Goal. Convert the data from the line containing "will (x=411, y=173)." through the line containing "will (x=72, y=363)." into a Markdown table with the columns Row and Entry. Omit blank lines, number each remaining line in Row, and put the line itself in Entry.

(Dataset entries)
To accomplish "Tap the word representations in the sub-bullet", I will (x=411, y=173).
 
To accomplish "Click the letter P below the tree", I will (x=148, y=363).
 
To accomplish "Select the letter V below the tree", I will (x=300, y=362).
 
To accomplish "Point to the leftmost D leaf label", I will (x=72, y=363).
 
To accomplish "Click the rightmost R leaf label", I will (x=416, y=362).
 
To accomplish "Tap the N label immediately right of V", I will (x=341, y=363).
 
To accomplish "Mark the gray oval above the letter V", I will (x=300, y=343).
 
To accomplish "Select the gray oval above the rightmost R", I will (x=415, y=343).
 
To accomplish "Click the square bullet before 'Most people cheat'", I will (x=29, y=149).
---
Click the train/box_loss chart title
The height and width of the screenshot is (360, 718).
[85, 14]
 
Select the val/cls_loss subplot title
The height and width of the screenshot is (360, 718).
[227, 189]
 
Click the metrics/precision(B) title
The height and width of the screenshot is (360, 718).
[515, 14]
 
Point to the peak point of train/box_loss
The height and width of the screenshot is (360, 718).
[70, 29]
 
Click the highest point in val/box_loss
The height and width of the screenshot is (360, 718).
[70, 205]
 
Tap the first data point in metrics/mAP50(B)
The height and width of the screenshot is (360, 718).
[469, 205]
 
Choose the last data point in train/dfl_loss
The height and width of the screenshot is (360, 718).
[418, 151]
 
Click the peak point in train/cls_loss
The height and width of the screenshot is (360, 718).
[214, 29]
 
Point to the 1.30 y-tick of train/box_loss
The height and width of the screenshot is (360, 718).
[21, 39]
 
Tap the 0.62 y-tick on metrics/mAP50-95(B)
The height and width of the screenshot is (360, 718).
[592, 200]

Exercise response.
| Row | Entry |
|---|---|
| 1 | To accomplish "Tap the word representations in the sub-bullet", I will (x=411, y=173). |
| 2 | To accomplish "Click the letter P below the tree", I will (x=148, y=363). |
| 3 | To accomplish "Select the letter V below the tree", I will (x=300, y=362). |
| 4 | To accomplish "Point to the leftmost D leaf label", I will (x=72, y=363). |